At first, I was surprised to hear she’d worried about that, but thinking about it, I can understand why she would have felt that way. She did get to work on a lot of fun projects and it’s true that she did wind up doing a lot of net new design work that including defining new paths and patterns for others to eventually follow. In many ways, over our time working together, she became my right-hand designer - someone I constantly partnered with on super hairy and gnarly design problems. I can definitely see how someone in that position could worry about how their peers viewed them.
But as we kept discussing it and I sat more with it, I realized that, if we look back on many of those projects she worked on, it wasn’t as simple as she made it sound. In retrospect, a lot of the projects she got assigned to were initially not glamorous. They didn’t initially call for net new design work, many of them weren’t even that fun to start out on. In fact, I can recall many times she got assigned to projects and teams that were in a slump, and were slogging through the work. I could really only think of one or two examples in years of working together where she was handed something that was a desirable project from the very start.
What made those projects glamorous and desirable was her and how she approached the work. There’s that old nugget about making your own luck and that is something she excelled at. She had a unique ability to take really hard or nebulous problems (both design and team-related) and morph them into something amazing that got people excited. Instead of getting discouraged, she’d respond to friction with more energy, more enthusiasm. In so many ways, she was a transformative presence on any team and project.
And that’s what made me keep going to her - not for the fun and amazing stuff, but for the hard and unamazing stuff. Because over time, I found that she was someone who could take that hard, unamazing stuff and make it seem effortless and amazing.
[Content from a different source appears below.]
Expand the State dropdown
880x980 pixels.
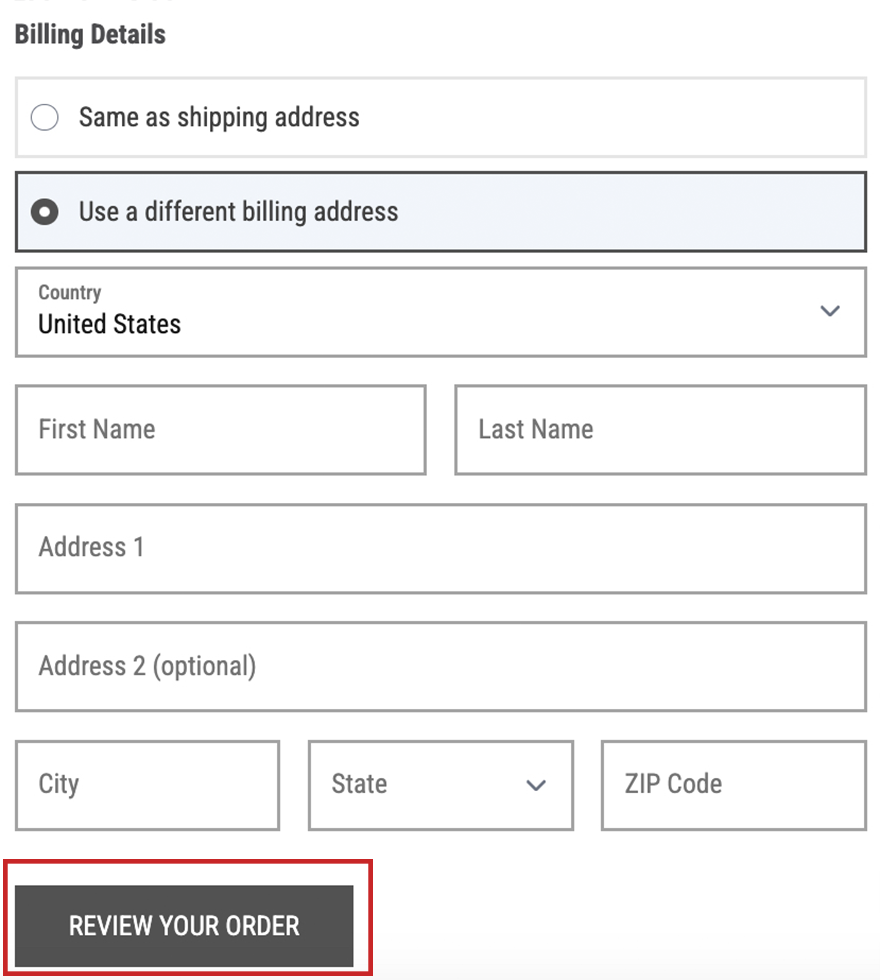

And if someone on the design team had ever come to me to ask why this designer got all the “good projects,” that’s exactly what I would have told them. The projects weren’t good. They were made good. It wasn’t something special about the project. Any designer on the team had the opportunity to do what this person was doing. It’s just that most folks didn’t. Whether consciously or unconsciously, a lot of people wait to be handed the big cool project with a lot of visibility. They accept and assimilate to the current constraints on their team - whether that’s team culture, product requirements, technical concerns - and never push the boundaries and get their teammates excited and willing to stretch a bit for greatness.
I guess this is all to say, that if you’re a designer and you’re in a spot where you’re sitting and waiting to get picked for the shiny cool new project, stop waiting. Make your current team, your current work, the shiny cool new thing. Be loud about the thing you’re making and why it’s awesome and how it could be even more awesome if-only-we-pushed-a-little-more. Get your team excited. Get the people around you excited. Make the work and the career you want. Make things happen.